• **Instructions for the task**: Return the data exactly, but only from the line containing "Screen dimensions: 1371x540" through its last line.

• **Task input**:
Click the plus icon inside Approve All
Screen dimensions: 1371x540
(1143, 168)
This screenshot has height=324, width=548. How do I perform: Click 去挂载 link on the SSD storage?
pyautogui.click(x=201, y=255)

• **Answer box**:
Screen dimensions: 1371x540
(1143, 168)
This screenshot has height=324, width=548. How do I perform: Click 去挂载 link on the SSD storage?
pyautogui.click(x=201, y=255)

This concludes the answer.